What part of NoVA are you located in? We have lots of good trainers although I don't know how many of them train Schutzhund.

Also, when you pup is old enough, VGSR has a weekly walk with lots of GSD participants. A few of the folk that go every week are very experienced trainers too. Here is some information about the weekly (Every Sunday morning) walk. 


*Sunday, May 6, 2012 – 10:00 a.m. Dog Walk at the Occoquan Regional Park. 10:00 a.m.
This walk is on a paved 1.5 mile trail (3 miles round trip) with additional paved areas and non-paved trails for those who prefer a longer walk. This park is equipped with bathrooms and drink machines. The walk can be attended by any dog owners (VGSR and Non-VGSR) that enjoy the opportunity to socialize 
their personal dogs with other well-mannered dogs. If you are thinking of adopting a German Shepherd and would like to meet some of the VGSR Alumni dogs, please stop by; this walk is open to anyone and you do not need to have a dog to participate. 

If you are planning to adopt and already have a dog this a great way to determine how your dog gets along with German Shepherds. Some of the best “teachers” are other well behaved dogs. Hope to see you there!
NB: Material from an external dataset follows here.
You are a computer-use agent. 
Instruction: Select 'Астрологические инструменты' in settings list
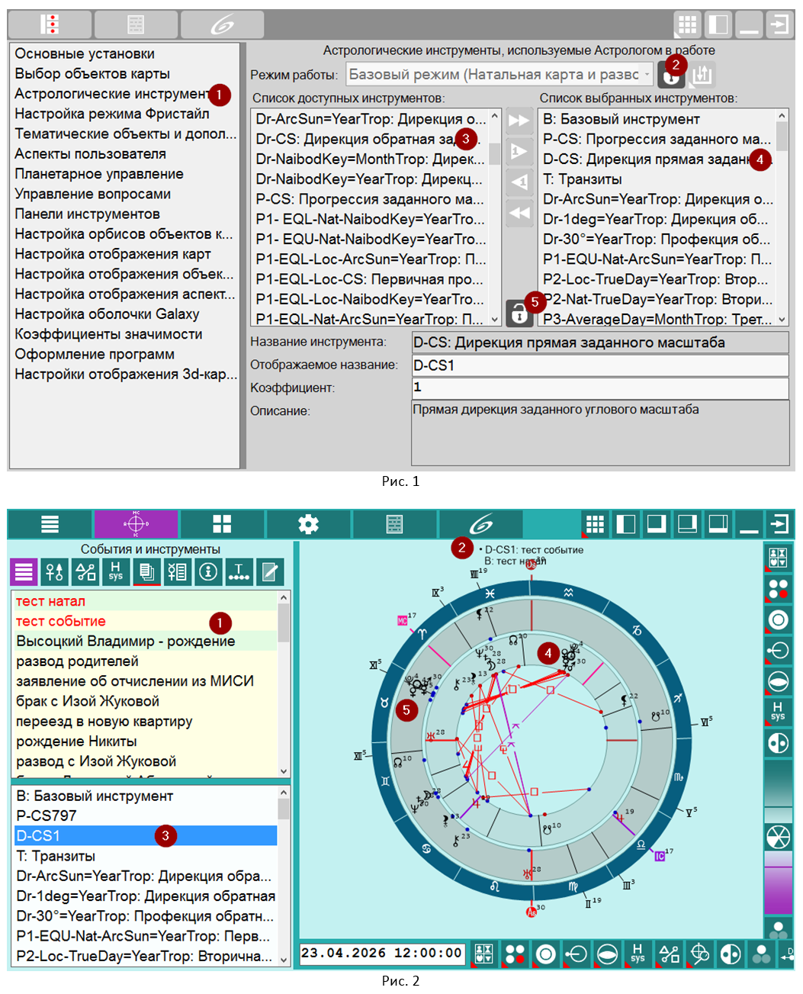click(111, 94)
Use the parking lot attached to the Marina Parking Lot, on the attached map it is marked as “park here”. 
Reminder: Bring water for your dog, No flexi leads and make sure you have a secure collar. All dogs attending must be UTD with current tags.
Occoquan Regional Park - 9751 Ox Road - Lorton, VA 22079
*


----------



## jnr (Feb 3, 2012)

*If Rockville MD is a possibility . .*

I am in the MD suburbs of DC, also waiting on a puppy. Our breeder recommended that we take a look at Dogsense Unlimited in Rockville (Dog Sense Unlimited). While I have not used them yet, I visited and spent a good 45 minutes talking to them, and was happy with what I saw (including the two beautiful working line GSDs behind the desk). They have a variety of training options, and if you are willing to come a few minutes over the river, they might be an option. I am sure that there are other options in NOVA, but thought you might want to consider this depending on where you are located.


----------